Copy out word for word the items starting with the line that contains "Image resolution: width=1232" and going on through the line that contains "click(x=121, y=71)", both of those lines included.

■ ■ ■ ■

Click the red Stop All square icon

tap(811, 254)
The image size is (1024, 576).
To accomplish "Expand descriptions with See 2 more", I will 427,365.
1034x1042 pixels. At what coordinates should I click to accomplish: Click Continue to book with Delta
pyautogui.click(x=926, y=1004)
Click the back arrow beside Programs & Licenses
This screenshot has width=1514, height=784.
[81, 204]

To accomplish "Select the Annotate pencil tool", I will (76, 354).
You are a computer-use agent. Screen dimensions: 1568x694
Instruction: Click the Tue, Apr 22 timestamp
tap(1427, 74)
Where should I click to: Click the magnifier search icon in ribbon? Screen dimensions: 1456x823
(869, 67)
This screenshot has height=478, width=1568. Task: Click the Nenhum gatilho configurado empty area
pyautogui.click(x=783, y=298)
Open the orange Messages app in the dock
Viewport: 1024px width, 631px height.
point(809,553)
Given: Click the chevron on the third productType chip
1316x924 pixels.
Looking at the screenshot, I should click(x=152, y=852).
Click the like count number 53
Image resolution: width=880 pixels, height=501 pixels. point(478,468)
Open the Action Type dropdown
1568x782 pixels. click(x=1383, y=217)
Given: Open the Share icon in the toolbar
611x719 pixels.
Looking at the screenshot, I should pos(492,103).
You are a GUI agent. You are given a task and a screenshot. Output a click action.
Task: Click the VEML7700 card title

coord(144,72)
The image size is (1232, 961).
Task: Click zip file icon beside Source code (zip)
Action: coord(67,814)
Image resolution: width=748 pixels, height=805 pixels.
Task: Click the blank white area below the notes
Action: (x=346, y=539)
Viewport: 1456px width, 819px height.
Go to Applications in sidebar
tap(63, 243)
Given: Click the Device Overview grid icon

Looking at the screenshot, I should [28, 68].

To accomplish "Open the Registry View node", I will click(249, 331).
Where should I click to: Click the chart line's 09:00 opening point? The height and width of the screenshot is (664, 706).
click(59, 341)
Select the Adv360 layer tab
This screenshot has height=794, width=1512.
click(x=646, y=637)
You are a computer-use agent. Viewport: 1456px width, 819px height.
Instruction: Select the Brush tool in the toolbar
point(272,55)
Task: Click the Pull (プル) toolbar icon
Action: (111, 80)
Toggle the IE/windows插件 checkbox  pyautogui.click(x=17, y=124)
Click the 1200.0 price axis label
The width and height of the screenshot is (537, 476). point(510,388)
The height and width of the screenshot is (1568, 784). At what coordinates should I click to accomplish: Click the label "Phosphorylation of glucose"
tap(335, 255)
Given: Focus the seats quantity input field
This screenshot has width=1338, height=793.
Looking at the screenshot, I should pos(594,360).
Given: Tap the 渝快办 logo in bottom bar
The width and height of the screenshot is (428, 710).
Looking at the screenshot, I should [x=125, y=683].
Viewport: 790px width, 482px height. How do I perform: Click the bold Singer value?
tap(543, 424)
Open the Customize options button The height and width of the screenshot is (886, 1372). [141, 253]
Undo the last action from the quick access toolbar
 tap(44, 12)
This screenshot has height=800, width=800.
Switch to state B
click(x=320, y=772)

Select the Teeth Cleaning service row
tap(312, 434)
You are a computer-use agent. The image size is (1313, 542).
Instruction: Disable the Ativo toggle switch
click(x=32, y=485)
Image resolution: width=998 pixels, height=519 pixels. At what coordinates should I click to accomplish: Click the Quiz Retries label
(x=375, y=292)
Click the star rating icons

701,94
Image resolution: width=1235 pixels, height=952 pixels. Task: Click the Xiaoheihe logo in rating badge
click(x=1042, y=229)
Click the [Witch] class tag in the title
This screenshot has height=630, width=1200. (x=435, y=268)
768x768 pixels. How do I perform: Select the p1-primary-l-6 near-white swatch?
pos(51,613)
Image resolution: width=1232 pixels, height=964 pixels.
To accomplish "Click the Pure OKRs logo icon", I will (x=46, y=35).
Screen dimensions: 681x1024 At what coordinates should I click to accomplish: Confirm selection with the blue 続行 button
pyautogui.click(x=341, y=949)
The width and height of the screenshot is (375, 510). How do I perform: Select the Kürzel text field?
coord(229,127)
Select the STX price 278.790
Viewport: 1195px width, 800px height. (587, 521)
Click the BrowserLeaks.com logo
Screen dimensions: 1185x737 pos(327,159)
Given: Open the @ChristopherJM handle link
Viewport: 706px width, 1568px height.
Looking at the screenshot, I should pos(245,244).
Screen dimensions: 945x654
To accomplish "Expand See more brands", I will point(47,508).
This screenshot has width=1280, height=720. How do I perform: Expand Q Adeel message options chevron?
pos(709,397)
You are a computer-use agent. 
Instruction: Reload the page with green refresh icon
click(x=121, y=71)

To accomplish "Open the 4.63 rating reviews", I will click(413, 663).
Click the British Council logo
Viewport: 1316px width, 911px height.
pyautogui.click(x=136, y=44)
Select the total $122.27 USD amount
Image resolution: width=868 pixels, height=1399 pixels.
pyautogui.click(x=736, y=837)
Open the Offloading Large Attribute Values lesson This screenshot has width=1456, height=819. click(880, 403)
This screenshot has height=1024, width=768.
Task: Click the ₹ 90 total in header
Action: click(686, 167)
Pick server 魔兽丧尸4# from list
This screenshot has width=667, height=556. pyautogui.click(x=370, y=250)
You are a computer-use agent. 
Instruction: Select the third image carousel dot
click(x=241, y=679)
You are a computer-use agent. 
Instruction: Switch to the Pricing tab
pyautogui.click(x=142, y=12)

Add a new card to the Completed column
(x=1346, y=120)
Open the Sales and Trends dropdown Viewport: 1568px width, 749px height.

■ ■ ■ ■

* _Solution_:
Image resolution: width=1232 pixels, height=964 pixels.
To accomplish "Click the Pure OKRs logo icon", I will (x=46, y=35).
Screen dimensions: 681x1024 At what coordinates should I click to accomplish: Confirm selection with the blue 続行 button
pyautogui.click(x=341, y=949)
The width and height of the screenshot is (375, 510). How do I perform: Select the Kürzel text field?
coord(229,127)
Select the STX price 278.790
Viewport: 1195px width, 800px height. (587, 521)
Click the BrowserLeaks.com logo
Screen dimensions: 1185x737 pos(327,159)
Given: Open the @ChristopherJM handle link
Viewport: 706px width, 1568px height.
Looking at the screenshot, I should pos(245,244).
Screen dimensions: 945x654
To accomplish "Expand See more brands", I will point(47,508).
This screenshot has width=1280, height=720. How do I perform: Expand Q Adeel message options chevron?
pos(709,397)
You are a computer-use agent. 
Instruction: Reload the page with green refresh icon
click(x=121, y=71)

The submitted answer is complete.